Instruction: Copy out word for word the lines of the records below, from the line containing "Click the blue" through the line containing "tap(48, 308)", both included.
══ Stored data
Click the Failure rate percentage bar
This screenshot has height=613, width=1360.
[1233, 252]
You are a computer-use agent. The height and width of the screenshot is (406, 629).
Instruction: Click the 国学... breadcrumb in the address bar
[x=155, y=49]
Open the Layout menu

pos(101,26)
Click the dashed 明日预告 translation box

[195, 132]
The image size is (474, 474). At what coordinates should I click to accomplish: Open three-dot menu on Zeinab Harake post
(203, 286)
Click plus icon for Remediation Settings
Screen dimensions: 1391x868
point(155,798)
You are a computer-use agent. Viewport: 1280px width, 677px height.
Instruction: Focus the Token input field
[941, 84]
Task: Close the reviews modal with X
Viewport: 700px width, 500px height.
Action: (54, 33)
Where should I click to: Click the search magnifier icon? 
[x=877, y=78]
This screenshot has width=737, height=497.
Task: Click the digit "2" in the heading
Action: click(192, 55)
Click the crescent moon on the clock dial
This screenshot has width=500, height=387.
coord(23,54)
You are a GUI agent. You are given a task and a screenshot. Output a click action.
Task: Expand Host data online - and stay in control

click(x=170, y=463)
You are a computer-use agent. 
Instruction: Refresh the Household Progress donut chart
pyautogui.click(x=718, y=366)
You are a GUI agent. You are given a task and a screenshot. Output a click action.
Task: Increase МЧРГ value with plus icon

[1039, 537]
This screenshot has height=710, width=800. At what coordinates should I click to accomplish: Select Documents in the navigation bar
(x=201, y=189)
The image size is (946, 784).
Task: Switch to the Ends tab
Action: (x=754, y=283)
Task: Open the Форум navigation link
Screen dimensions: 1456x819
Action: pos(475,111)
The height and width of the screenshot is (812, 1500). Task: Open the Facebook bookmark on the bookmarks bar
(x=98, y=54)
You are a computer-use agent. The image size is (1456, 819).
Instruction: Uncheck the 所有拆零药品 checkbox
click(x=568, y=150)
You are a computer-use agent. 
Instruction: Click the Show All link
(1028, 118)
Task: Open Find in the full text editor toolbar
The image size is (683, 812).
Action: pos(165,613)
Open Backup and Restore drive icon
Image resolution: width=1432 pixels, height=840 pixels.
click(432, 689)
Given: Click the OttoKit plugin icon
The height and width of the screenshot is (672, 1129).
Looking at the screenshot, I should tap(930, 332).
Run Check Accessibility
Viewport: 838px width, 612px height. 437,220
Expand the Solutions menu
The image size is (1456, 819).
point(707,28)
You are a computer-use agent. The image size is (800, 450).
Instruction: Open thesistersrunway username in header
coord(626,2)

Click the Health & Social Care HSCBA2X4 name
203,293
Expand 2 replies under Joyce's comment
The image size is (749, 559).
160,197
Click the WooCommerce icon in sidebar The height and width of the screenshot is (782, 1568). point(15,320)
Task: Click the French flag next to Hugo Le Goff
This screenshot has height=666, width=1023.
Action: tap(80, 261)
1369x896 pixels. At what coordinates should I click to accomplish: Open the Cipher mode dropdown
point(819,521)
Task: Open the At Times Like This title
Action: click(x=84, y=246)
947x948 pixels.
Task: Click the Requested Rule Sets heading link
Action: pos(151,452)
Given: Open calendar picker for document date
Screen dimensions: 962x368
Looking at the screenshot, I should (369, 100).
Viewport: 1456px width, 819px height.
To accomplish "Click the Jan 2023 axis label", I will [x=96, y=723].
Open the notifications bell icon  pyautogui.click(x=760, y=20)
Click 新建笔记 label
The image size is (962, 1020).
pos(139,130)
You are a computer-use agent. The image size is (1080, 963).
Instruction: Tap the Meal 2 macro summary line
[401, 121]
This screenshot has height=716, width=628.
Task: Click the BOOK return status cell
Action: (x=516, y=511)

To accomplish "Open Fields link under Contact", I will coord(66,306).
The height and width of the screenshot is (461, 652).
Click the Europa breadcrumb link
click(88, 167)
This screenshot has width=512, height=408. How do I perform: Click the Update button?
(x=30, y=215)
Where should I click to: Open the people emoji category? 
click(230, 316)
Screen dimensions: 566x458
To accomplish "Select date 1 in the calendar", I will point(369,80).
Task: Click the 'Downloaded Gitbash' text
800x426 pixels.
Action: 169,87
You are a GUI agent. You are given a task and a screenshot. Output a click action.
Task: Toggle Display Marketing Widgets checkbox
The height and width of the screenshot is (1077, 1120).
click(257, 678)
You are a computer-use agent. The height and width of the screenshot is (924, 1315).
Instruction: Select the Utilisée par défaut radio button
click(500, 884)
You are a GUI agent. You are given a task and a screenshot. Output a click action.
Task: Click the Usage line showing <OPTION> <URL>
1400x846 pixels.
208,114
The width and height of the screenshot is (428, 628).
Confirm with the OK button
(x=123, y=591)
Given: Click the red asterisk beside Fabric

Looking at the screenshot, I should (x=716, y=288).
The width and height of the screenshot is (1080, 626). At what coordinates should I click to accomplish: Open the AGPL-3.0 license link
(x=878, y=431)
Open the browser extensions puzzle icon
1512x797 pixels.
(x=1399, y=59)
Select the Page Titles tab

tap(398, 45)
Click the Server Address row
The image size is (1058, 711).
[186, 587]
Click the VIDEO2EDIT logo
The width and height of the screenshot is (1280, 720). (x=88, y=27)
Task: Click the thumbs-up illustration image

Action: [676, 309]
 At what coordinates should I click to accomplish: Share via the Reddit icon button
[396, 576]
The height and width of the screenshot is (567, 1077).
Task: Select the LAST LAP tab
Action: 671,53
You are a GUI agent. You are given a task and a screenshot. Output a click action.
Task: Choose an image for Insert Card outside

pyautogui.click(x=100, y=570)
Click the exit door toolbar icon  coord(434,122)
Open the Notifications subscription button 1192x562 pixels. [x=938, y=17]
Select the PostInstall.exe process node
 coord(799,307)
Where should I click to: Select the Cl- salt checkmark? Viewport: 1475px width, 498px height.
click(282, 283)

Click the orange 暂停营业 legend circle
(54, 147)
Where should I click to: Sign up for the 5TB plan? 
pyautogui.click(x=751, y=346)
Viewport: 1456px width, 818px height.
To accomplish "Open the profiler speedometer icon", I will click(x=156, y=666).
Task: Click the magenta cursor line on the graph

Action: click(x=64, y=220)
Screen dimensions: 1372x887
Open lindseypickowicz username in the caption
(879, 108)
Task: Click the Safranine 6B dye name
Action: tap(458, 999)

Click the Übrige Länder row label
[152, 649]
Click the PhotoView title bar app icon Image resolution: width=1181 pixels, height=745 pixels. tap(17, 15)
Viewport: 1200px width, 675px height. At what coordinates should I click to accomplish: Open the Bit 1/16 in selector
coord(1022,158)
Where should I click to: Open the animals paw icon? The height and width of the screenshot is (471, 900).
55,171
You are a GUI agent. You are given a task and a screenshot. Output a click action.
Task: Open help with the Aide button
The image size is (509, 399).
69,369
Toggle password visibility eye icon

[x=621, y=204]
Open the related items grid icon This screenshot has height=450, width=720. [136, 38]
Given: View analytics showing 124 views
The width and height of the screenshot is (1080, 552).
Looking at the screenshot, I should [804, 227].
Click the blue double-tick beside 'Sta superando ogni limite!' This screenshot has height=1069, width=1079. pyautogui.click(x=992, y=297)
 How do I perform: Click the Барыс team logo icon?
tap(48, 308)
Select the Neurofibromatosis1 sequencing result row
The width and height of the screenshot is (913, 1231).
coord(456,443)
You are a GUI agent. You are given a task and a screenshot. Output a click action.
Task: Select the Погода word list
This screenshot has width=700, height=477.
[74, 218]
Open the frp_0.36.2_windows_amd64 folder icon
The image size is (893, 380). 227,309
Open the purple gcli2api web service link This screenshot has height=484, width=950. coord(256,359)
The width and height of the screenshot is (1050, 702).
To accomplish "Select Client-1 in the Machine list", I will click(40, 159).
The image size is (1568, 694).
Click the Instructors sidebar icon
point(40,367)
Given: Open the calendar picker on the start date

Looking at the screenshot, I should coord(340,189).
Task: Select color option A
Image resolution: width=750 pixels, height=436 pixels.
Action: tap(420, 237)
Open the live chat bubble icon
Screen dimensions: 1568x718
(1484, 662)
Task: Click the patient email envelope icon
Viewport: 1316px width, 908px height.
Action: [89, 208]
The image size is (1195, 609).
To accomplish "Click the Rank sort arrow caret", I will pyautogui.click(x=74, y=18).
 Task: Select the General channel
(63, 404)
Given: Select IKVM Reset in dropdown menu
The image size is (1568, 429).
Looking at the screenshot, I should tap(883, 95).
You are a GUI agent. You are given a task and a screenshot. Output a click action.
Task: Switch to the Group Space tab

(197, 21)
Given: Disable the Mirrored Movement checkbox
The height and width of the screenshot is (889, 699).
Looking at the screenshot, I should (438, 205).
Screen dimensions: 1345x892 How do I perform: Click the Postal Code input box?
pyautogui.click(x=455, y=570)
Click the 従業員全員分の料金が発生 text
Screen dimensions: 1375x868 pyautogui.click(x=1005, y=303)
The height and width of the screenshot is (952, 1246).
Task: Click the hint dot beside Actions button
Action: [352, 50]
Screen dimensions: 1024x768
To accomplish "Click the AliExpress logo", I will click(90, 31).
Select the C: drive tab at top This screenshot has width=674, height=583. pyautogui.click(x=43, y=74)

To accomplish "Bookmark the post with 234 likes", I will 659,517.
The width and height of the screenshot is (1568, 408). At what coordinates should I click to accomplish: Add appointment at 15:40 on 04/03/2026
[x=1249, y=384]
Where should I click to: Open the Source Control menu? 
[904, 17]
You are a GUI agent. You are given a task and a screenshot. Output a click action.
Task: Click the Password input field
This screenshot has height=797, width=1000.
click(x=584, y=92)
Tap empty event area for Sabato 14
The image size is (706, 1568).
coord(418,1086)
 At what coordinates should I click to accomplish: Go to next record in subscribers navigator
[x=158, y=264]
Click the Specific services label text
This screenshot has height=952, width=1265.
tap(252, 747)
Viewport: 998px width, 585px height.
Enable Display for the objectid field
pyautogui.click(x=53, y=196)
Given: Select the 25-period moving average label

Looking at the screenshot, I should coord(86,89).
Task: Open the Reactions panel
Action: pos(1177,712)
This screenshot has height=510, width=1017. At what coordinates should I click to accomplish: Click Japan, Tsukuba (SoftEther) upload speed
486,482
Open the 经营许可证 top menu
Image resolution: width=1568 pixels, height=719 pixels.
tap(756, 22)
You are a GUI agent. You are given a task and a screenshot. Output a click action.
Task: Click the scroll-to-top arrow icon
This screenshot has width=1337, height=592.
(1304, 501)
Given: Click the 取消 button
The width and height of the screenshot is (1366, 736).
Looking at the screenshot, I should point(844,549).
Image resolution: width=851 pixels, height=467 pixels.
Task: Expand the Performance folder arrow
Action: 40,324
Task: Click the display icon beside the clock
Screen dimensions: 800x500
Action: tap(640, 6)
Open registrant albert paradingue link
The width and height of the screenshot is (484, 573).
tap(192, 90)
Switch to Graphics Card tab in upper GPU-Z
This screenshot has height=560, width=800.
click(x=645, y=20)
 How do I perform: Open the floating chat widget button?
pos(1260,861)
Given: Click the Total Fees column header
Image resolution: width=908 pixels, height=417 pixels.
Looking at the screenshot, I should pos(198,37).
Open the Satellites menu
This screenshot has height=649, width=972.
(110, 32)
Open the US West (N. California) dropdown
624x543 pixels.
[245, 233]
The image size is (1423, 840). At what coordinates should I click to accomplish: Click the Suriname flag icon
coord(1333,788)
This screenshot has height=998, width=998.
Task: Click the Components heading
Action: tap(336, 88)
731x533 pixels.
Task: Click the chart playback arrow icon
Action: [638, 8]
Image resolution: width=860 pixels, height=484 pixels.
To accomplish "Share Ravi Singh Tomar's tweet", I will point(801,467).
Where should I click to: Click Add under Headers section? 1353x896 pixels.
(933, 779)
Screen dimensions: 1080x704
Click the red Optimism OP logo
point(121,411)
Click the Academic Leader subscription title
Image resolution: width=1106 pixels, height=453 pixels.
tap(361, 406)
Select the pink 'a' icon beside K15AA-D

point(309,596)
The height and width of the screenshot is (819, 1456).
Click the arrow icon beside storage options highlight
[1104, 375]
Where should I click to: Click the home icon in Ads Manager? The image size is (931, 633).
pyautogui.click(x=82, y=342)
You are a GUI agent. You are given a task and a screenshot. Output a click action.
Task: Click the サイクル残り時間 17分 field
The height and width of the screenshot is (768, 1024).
════
Result of the exercise:
Click the blue double-tick beside 'Sta superando ogni limite!' This screenshot has height=1069, width=1079. pyautogui.click(x=992, y=297)
 How do I perform: Click the Барыс team logo icon?
tap(48, 308)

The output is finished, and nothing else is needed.